I'd still say declining to take them based on a PDMP because you don't like their medication list is ethically questionable -- I'd personally error on the side of seeing them for an admission/intake assessment and getting a better picture prior to either accepting or referring to an appropriate level of care or clinician which will better be able to meet their needs.   I've seen some absolute doozy med lists where the patients have been great to work with and actively desire to clean things up -- and you can't tell that just from their medication list. You get that by interacting with them and having discussion about their goals for treatment.  It *is* reasonable to review PDMP at intake appointment and to discuss findings with patient if there are concerns, as it is reasonable to review prior to prescribing controlled substances. 

 

 

 

Thank you for the information!

7 minutes ago, verene said:

This is why it is okay to review the medication list sent as part of a referral packet (or intake packet which may have been filled by patient), but not okay to look at PDMP -- unless as part of your intake process you disclaim that this is routine for your practice and have patients sign an agreement to this as part of the intake.   

It seems like it would make sense to have patients sign an agreement to have all available relevant information reviewed if the clinician felt it would be pertinent to review it as part of their process.

8 minutes ago, verene said:

I'd still say declining to take them based on a PDMP because you don't like their medication list is ethically questionable

Not nitpicking ? -- but I sort of think that categorizing the situation as possibly not liking the med list (or the activity that might be revealed in review of the PDMP) is not really the right characterization/sentiment. That is to say, if this were ever to become part of my protocol for reviewing records prior to accepting a patient I would be most concerned with whether or not I felt capable of effectively and therapeutically handling their care, and not so much whether I found their medical situation personally desirable (I.e. whether I "liked" it).
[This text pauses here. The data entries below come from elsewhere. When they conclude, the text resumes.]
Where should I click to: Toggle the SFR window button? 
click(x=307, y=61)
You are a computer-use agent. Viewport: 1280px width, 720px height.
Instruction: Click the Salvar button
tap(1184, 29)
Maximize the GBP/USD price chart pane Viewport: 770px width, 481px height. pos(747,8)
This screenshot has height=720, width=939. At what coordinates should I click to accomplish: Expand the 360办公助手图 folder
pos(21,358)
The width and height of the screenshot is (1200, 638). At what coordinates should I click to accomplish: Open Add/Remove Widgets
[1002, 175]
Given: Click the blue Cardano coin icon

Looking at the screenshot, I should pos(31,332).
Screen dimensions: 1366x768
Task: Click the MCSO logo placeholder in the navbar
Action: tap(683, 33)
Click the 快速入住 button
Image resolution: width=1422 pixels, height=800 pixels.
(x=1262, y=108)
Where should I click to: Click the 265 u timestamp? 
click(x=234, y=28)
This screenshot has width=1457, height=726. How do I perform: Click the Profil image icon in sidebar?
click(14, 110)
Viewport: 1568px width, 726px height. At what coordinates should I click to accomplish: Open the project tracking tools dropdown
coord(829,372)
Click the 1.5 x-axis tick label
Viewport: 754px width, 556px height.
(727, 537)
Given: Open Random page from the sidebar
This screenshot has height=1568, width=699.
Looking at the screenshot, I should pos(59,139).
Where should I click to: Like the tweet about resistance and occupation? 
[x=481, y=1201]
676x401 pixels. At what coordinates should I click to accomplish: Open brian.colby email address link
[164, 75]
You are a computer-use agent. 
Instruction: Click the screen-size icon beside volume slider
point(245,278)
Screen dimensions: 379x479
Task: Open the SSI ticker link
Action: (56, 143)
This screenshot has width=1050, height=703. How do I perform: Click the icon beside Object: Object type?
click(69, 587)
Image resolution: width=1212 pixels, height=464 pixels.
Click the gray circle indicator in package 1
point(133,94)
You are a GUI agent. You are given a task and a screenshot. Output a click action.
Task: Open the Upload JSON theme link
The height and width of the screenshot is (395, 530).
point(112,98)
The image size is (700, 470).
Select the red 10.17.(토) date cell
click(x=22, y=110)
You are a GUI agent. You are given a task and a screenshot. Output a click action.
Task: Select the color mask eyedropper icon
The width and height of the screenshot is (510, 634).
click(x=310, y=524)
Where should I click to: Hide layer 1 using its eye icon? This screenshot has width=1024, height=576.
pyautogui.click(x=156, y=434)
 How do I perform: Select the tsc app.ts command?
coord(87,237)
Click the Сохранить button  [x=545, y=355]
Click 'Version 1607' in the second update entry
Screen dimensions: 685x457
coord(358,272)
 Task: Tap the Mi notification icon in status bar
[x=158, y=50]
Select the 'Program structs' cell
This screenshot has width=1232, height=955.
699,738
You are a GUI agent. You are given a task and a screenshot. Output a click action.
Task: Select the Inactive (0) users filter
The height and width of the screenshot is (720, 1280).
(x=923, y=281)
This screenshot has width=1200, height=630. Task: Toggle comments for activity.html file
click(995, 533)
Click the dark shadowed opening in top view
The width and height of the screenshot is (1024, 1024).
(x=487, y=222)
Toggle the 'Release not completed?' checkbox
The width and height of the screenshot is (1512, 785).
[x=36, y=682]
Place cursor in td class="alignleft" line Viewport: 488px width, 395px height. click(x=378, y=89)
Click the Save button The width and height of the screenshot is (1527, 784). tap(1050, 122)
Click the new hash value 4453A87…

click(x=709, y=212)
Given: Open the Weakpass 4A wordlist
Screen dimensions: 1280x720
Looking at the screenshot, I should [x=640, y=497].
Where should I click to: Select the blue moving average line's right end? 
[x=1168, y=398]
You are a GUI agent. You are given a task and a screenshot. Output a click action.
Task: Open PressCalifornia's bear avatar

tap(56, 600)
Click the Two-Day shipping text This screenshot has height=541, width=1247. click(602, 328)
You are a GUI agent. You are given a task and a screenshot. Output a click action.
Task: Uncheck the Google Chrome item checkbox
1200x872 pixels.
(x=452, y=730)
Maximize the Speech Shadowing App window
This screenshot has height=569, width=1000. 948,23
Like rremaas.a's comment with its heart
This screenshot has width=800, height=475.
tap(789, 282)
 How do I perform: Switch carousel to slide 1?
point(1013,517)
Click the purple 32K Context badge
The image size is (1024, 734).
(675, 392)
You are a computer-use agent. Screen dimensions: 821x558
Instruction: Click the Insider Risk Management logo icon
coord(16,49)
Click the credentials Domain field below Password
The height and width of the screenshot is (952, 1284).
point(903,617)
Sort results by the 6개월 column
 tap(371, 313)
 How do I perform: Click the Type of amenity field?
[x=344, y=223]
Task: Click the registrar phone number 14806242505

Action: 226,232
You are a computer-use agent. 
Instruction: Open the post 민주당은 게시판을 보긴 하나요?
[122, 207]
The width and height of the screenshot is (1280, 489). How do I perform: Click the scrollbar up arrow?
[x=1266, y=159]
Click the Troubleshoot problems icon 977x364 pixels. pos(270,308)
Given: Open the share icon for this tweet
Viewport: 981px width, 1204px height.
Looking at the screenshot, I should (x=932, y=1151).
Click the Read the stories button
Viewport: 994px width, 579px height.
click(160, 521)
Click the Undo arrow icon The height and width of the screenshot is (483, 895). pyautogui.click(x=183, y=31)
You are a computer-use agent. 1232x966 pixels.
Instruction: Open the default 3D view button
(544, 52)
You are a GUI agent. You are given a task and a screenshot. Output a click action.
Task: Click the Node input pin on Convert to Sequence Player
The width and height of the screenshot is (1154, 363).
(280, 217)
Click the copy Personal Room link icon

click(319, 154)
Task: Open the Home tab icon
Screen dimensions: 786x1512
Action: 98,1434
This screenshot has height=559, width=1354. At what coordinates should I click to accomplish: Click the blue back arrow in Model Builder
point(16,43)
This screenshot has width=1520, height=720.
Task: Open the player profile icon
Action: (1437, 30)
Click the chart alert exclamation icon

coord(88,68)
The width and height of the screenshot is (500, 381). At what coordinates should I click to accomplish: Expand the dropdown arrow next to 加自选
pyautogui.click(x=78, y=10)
I wouldn't be reviewing any records as a means of judging a patient but rather making sure that I had some reasonable confidence that we would be a therapeutic provider-patient match. Hope that distinction makes sense ~

Specializes in mental health / psychiatic nursing.
26 minutes ago, JKL33 said:

 

Not nitpicking ? -- but I sort of think that categorizing the situation as possibly not liking the med list (or the activity that might be revealed in review of the PDMP) is not really the right characterization/sentiment. That is to say, if this were ever to become part of my protocol for reviewing records prior to accepting a patient I would be most concerned with whether or not I felt capable of effectively and therapeutically handling their care, and not so much whether I found their medical situation personally desirable (I.e. whether I "liked" it). I wouldn't be reviewing any records as a means of judging a patient but rather making sure that I had some reasonable confidence that we would be a therapeutic provider-patient match. Hope that distinction makes sense ~

Thank you for making that distinction, I'm probably a little salty from having been around a few too many NPs who are SUPER judgmental about patients on ANY controlled substances or anything other than low dosing and really straightforward medication combinations recently.  I've heard a few state that they won't prescribe stimulants to patients with well documented ADHD (even if no contraindications and no other medications to interact with) because they "don't want to deal with stimulant seekers"  or who make fun of and/or won't accept patients with personality disorders because they are "too much work and such drama queens" and the like of think any medication/med combo for depression or anxiety (even if refractory) that isn't an SSRI is somehow irresponsible and enabling and it's gotten to me a bit.  I apologize for responding to your post with those comments still in my head and thus passing my own judgement on what you were asking and making an incorrect assumption. 

Understood!

I found your answer informative. So...thanks. ??